Happiness study

Can vacations make you happy? According to a “Road to Happiness Study,” by Monograms travel company and Shawn Anchor, PBS personality and leading author of books on happiness and human behavior, four primary ingredients must be in place if you are to have a happy travel experience.

Minimizine stress.  When asked about their best trips, only 4 percent of those polled reported feeling stressed.  Conversely, on their worst trips, stress played a big role for more than 60 percent of people. Specifically, the biggest vacation stressors were:

  • Wasting time figuring things out (28%)
  • Being unfamiliar with the destination (25%)
  • Managing transportation (21%)

Planning ahead.  If you want a happy vacation, check spontaneity at the door.  According to Shawn Achor, author of The Happiness Advantage, “This new research reveals that the best – and happiest – vacations were those in which the planning was done more than one month in advance.  Planning ahead reduces stress and increases the opportunity to anticipate the getaway.  And anticipation offers a great happiness advantage.”
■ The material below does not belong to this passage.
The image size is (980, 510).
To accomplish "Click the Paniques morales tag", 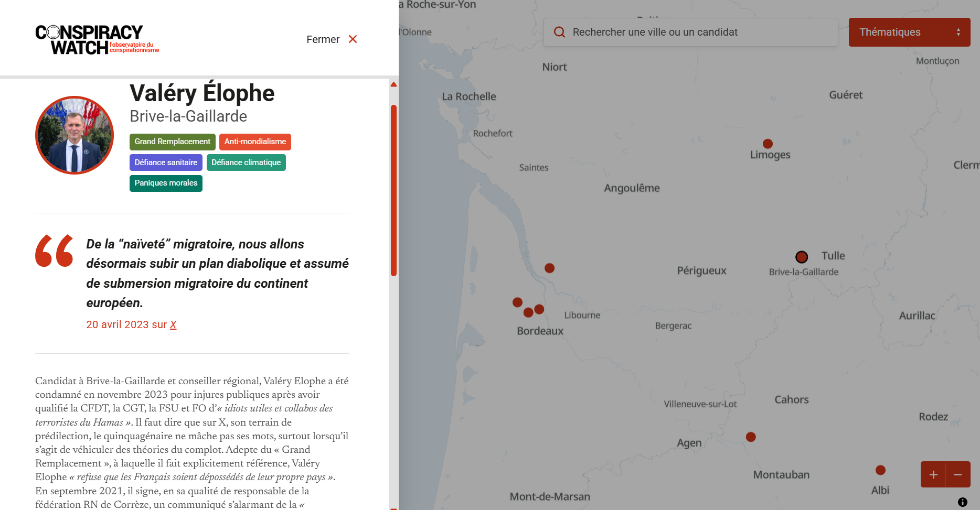I will [x=166, y=183].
Making a local connection. On their best trips, 78 percent of happy travelers knew a knowledgeable friend at the destination or met with a local guide.  “When you meet-up with a local guide or someone you know, you are better able to connect with the destination.  And creating a connection with people and places, cultures and histories, allows us to open our minds and increase our chances of experiencing happiness,” said Achor.
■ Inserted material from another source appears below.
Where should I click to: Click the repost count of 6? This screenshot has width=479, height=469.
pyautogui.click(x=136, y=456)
Going far away. The Monograms’ Road to Happiness Study with Shawn Achor also revealed that 85 percent of travelers admitted their best trips over the past five years were in locations outside their home country.  This research mirrors a recent Twitter study that showed that the happiness levels of tweets increased with (geo-tagged) distance from home.
“Travel requires getting up off the couch, but it’s worth it and you can do it on a budget,” says Anchor. “Staycations just don’t bring the same happiness and meaning that travel does.  Some 94% of travelers found vacationing far from home to be meaningful  – and offering more happiness –than those who stayed home.”

According to the Road to Happiness results, when travelers vacation the right way, adopting the above ingredients, 93 percent of them reported having more energy after returning from their trip — something Achor refers to as a “post-vacation glow.”  Conversely, 71 percent of those who reported having stressful trip also reported returning to work with less energy.
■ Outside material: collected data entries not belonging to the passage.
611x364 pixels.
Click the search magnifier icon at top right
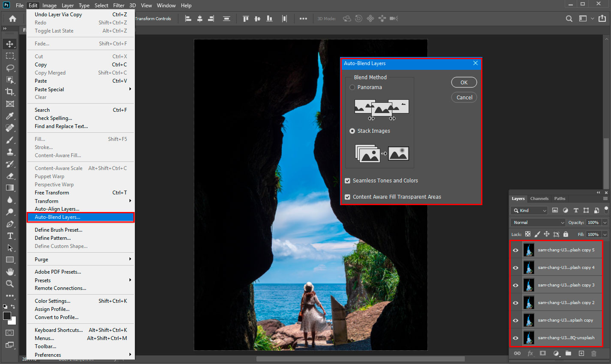click(569, 18)
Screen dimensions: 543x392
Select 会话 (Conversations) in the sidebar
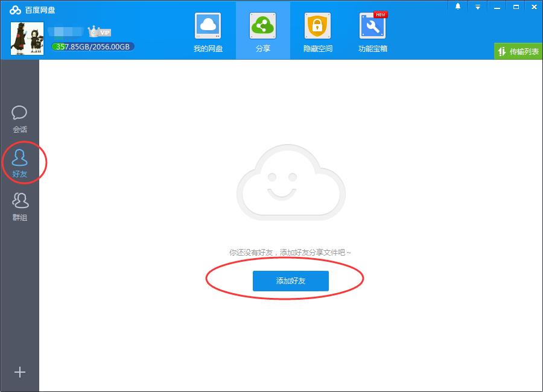20,119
“Traveling the world can be an amazing – and even better – a happy experience!  It should be.  You just have to know how to do it right,” said Achor. “We knew traveling the world can ‘cross train’ your brain to help you see more possibilities in life. But, based on this new research, we have found that travel can also make people happier, healthier and more productive. Not all travel creates happiness, though. There is a specific formula needed to make the most of a vacation, allowing us to increase our happiness and overall energy.  And having a boost in energy after vacation is a desired result.”